* [Text section]
American science fiction writer (born 1987)

Tochi Onyebuchi (born October 4, 1987) is an American science fiction and fantasy writer and former civil rights lawyer. His 2020 novella Riot Baby received an Alex Award from the American Library Association, the Ignyte Award for Best Novella, and the World Fantasy Award for Best Novella in 2021. He is known for incorporating civil rights and Afrofuturism into his stories and novels.

==Early life and education==
Onyebuchi was born in Northampton, Massachusetts, United States. His parents were Nigerian Igbo immigrants Elizabeth Ihuegbu and Nnamdi Onyebuchi, who was a restaurant manager. His first name means "praise God" in Igbo.

His family lived in New Britain, Connecticut, until 1998, when his father died at the age of 39. His family then moved to Newington, Connecticut, to a mostly white neighborhood. He attended the Choate Rosemary Hall school in Wallingford, Connecticut.

He says: "Growing up as the son of Nigerian immigrants, I always felt like I was in a position where I didn't completely identify as an African-American; I can trace my family eight generations back, but I'm not fully Nigerian, because I was born in America. I operate in that sort of in-between space."

As a youth, Onyebuchi was an avid reader and was strongly influenced by X-Men comics, especially the character of Black Panther. While he appreciated works by black authors he was required to read in high school, such as Their Eyes Were Watching God, Invisible Man and Native Son, he preferred adventure and science fiction stories. His favorite book was the manga series Blade of the Immortal.

* [Exercise data]
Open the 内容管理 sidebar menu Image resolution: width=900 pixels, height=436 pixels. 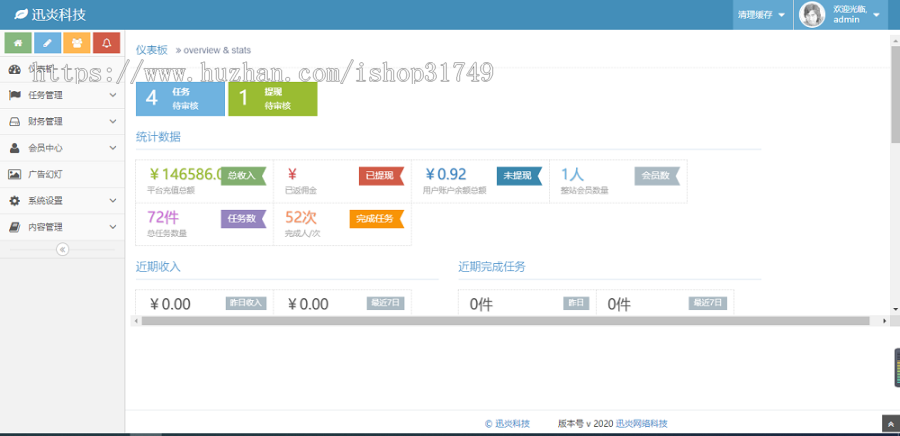62,227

* [What to work on]
(a) According to the text about Tochi Onyebuchi, what does his first name mean in Igbo?
(b) For each statement, say whether it agrees with the text about Tochi Onyebuchi, and quote the words that decide it: (i) Onyebuchi's family moved to Newington, Connecticut, after his father died. (ii) Onyebuchi's father worked as a lawyer. (iii) Onyebuchi's favorite book was Invisible Man.
(c) Pick up the text about Tochi Onyebuchi after its last sentence and keep writing.

* [Written responses]
(a) It means "praise God."

(b)
(i) Yes: "His family then moved to Newington, Connecticut, to a mostly white neighborhood."
(ii) No: "Nnamdi Onyebuchi, who was a restaurant manager."
(iii) No: "His favorite book was the manga series Blade of the Immortal."

(c)
In high school, he studied abroad for a year in France, where he fell in love with Alexandre Dumas's The Count of Monte Cristo, and was inspired when he learned Dumas was of African ancestry. Onyebuchi wrote extensively growing up and attempted to sell his first novel in high school.

In 2009, he earned a Bachelor's degree in political science from Yale University, where he was a member of the fraternity of St. Anthony Hall. He also spent a summer in Morocco learning Arabic.

He later earned his Master of Fine Arts in screenwriting from New York University's Tisch School of the Arts. While getting his MFA, he worked as a digital media intern for Marvel Comics.

Onyebuchi also received a Master's degree in Global Economic Law from Instituts d'études politiques in France. In 2015, he received his Juris Doctor from Columbia Law School. There, he "got woke" about the differences between the lives of white and black Americans.

==Career==
After law school, Onyebuchi was licensed with the New York Bar and began a career in civil rights law. He worked in the Civil Rights Bureau of the New York State Attorney General's Office and was also an investigator for New York City's Legal Aid Society where he assisted prisoners from Rikers Island. He said, "This brought me to the edge of burnout. I wanted to remain involved in those issues, but away from the constant grind. I realized I didn't have the stamina for it."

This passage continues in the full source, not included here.